▸ Study text
=-=-=-=-=

In accordance with FASB ASC 740, Accounting for Income Taxes, the Company reflects in the financial statements the benefit of positions taken in a previously filed tax return or expected to be taken in a future tax return only when it is considered ‘more-likely-than-not’ that the position taken will be sustained by a taxing authority. As of December 31, 2021 and 2020, the Company had no unrecognized income tax benefits and correspondingly there is no impact on the Company’s effective income tax rate associated with these items. The Company’s policy for recording interest and penalties relating to uncertain income tax positions is to record them as a component of income tax expense in the accompanying statements of income. As of December 31, 2021 and 2020, the Company had no such accruals

The Company files income tax returns in the United States, various state and foreign jurisdictions. The Company is subject to examination by taxing authorities for the tax years ended December 31, 2009 through 2020.

=-=-=-=-=

Quote the income tax passage word for word, between "The Company files" and "2009 through 2020.", inclusive.

▸ Extracted records
=-=-=-=-=

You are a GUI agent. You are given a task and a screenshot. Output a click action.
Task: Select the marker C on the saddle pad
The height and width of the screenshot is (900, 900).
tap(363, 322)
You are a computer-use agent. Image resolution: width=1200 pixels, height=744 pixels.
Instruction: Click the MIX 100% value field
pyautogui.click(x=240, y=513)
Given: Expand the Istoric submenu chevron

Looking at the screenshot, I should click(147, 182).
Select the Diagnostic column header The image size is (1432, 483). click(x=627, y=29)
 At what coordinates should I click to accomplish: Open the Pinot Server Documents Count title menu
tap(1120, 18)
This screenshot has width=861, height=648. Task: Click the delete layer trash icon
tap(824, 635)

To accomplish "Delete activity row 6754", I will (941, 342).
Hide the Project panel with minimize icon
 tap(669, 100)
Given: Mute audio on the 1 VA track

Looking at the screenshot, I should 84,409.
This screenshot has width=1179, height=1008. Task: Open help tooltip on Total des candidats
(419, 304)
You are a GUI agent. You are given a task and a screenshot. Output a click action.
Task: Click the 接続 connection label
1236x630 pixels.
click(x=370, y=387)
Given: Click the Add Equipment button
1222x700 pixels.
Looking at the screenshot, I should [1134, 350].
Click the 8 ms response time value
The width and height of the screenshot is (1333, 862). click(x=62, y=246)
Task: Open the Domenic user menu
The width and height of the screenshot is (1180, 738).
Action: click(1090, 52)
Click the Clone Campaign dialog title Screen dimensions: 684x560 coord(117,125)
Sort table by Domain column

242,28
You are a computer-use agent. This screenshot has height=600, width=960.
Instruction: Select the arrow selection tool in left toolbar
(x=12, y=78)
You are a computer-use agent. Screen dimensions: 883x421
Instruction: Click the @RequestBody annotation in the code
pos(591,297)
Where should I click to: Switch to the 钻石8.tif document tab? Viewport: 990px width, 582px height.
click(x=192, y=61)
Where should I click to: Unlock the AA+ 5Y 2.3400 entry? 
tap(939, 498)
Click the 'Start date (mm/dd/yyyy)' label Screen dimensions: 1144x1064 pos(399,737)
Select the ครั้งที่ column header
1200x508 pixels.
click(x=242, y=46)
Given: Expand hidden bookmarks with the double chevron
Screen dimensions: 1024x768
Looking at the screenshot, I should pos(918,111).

=-=-=-=-=

▸ Response area
The Company files income tax returns in the United States, various state and foreign jurisdictions. The Company is subject to examination by taxing authorities for the tax years ended December 31, 2009 through 2020.